_OBIETTIVO DEL COMPITO_: Ricopia tali e quali le righe dei record, partendo da quella con "Select the 1.355,11 salary cell" e proseguendo fino a quella con "point(23,20)", entrambe incluse. Nella risposta non riportare le immagini.

_DATI MOSTRATI_:

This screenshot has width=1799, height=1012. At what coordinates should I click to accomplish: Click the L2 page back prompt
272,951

--

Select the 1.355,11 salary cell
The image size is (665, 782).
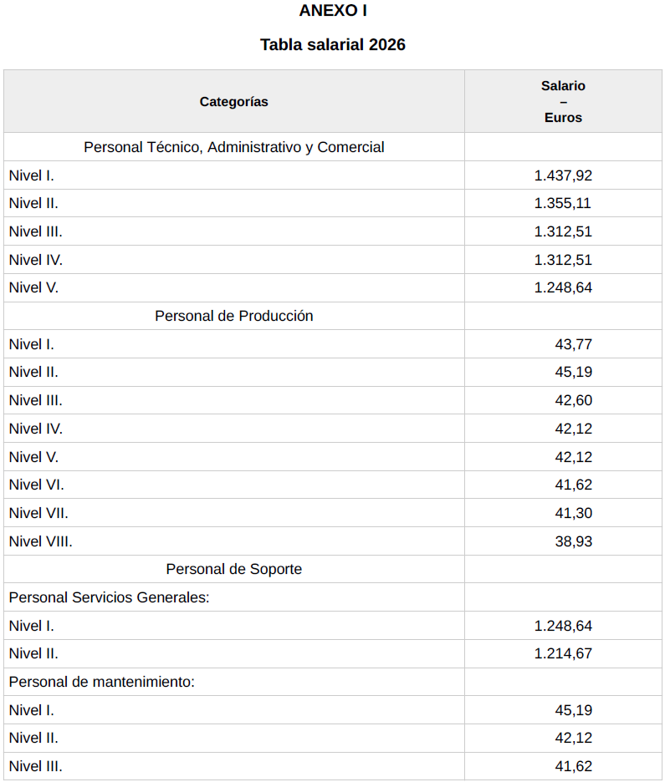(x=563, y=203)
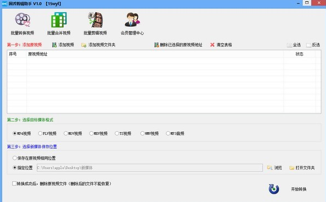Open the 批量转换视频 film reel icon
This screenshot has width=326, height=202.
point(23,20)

---

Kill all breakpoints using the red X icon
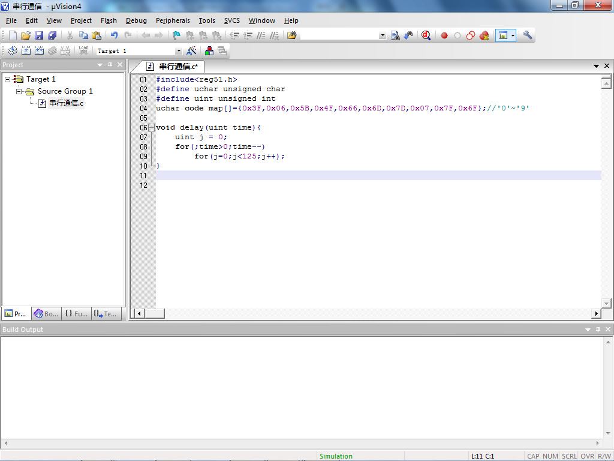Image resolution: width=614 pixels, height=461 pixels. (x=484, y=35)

_SOLUZIONE DEL PROBLEMA_:
Select the 1.355,11 salary cell
The image size is (665, 782).
(x=563, y=203)
Open the 批量转换视频 film reel icon
This screenshot has width=326, height=202.
point(23,20)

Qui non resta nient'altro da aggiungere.